When Professor Stoddart was bumped off way back at the beginning of this series, it seemed a fairly transparent ploy. In a cast list of recognisable names and faces, Christopher Eccleston still stood out as one of the leading performers, as well known for the high profile of his roles as for the intensity of his characterisations. Killing him off so soon suggested that his sole purpose here was to shock and to underline the point that while no one can die in Fortitude the town, in Fortitude the series no one is truly safe. Michael Gambon’s name looms even larger than that of his co-star, but the death of Henry Tyson, whatever its means, felt rather more natural. The Grim Reaper has shadowed Tyson from the very beginning, tempting him via his late stage cancer and spirit of militant melancholy into pulling the trigger.

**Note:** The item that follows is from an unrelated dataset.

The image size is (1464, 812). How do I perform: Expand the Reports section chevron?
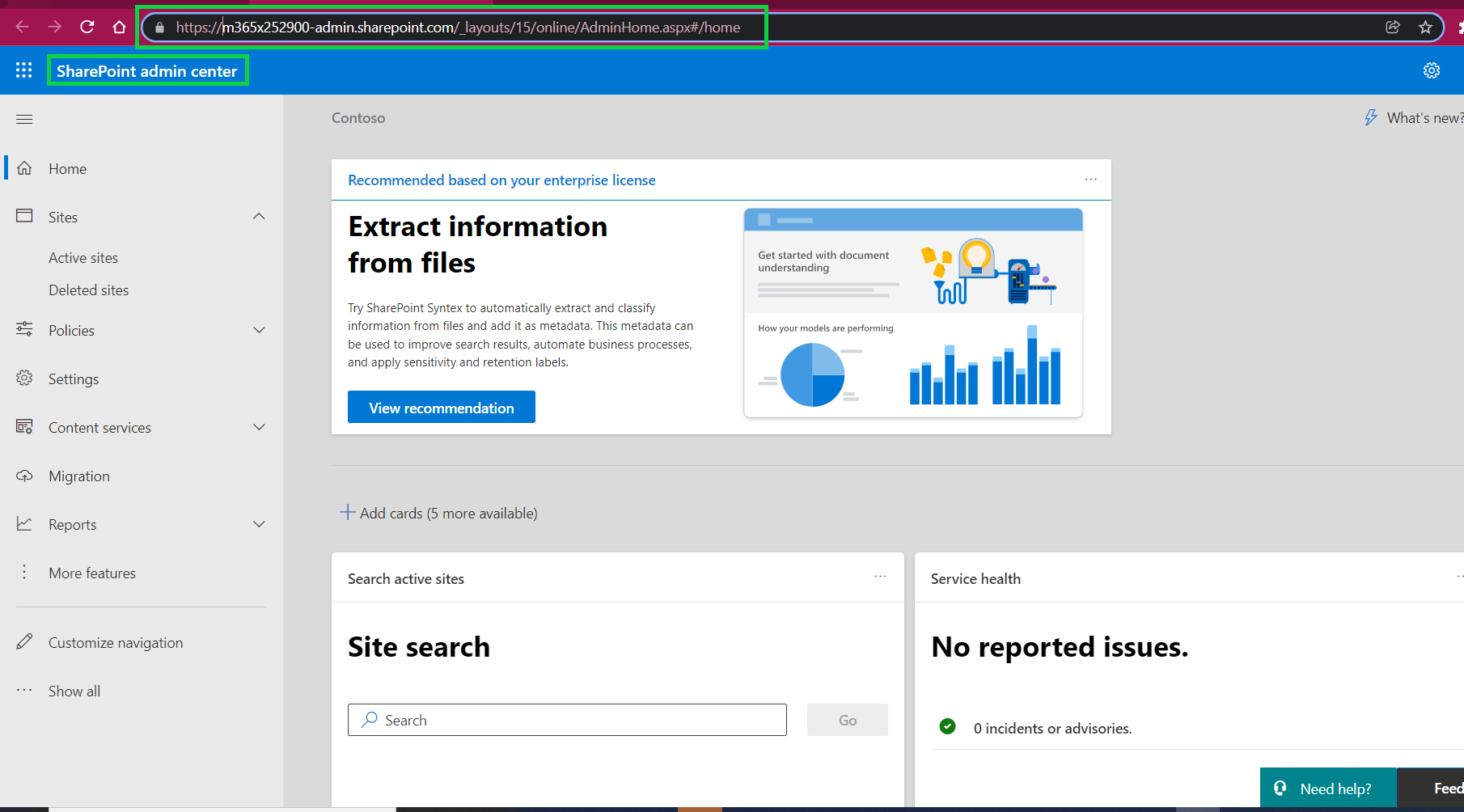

It was no great shock to lose Tyson with a couple of hours remaining on the clock.
But Morton? Morton’s death came out of left field. The loss of Stanley Tucci is a great one. He has been, from his very first appearance, the strongest presence in the cast, offering a performance of bold and strident crispness that suited the task given to his character while being a pleasure to watch for its own sake. Having been promised that this particular story would be brought to a very firm conclusion, my chief hope for a second series was that it would involve Tucci’s patient inspector. Now it appears that we won’t even have him for the finale of this series.
Morton’s death is a curious development. Neither high-ranking redshirt nor death-seeking old man, the detective was the closest thing that this ensemble show had to a protagonist. More than that, as the investigative figure in a mystery show, DCI Morton was the indispensable character. Or so we thought.
The loss of Morton brings with it a late shift in protagonist, a structural exchange that has been made possible by Fortitude’s hybridisation of genres. Is it a mystery story? Sci-Fi? Horror? Is it a noir (Scandi or otherwise)? Whatever its thematic and stylistic ingredients, the show has reached a handover point and the elements of mystery have been superseded by the fantastical ones, making the substitution of a scientist for a detective a natural one, no matter how woozy it makes the viewer. Still, playing around with well-trodden conventions has had the desired effect. Truly, no one can be considered safe now.
Of course, that sense of uncertainty originates from several sources. The simple earthiness of man-made violence remains potent and was stepped up a gear this week with the extended flashback of Billy Pettigrew’s pathetic last night on earth. The thoroughgoing unpleasantness of this character was exposed and emphasised through his capacity for insult, self-pity and brutality. His assault on Elena was uncomfortably explicit to an almost unnecessary degree and left us with the sense that the worst thing about the polar bear attack is that the poor bear might have been left with some bits in his teeth. He, Pettigrew, won’t be missed and it comes as no surprise that the remaining residents of Fortitude were so disinclined to help solve the mystery of his death.
Well, that and their general tendency to insularity. Hildur’s political PR problems have been an under-explored element of the narrative thus far, operating as mere shading to the town’s unique social culture but here they seemed to develop into a generalised ennui. Anderssen’s reporting of the events on the ice aroused barely a flicker of interest and she advised him that more police will come in a manner of such resignation that it is difficult to escape the conclusion that the twin disappointments of her professional and personal life have left her with no fight of her own.
It’s a dangerous time to succumb to that kind of thinking, especially when further man-made violence is promised by the antics of Max and Yuri, now in possession of the ice drill, and Jason’s post-traumatic reactions to his encounter with the strange entity that remains the show’s final mystery. The rapid detective work of the two scientists packed in an awful lot of just-plausible-enough thinking into a strand that works best as obscure pseudoscientific body horror. I’m not sure that a through explanation is really required, not when the results are as deeply unsettling as all this. The throbbing buboes and clouds of flies add a layer of queasiness to something that is uncertain enough as it is. There are a lot of plates still spinning as we enter the final instalment and, more than ever before, we can be certain that no one is safe.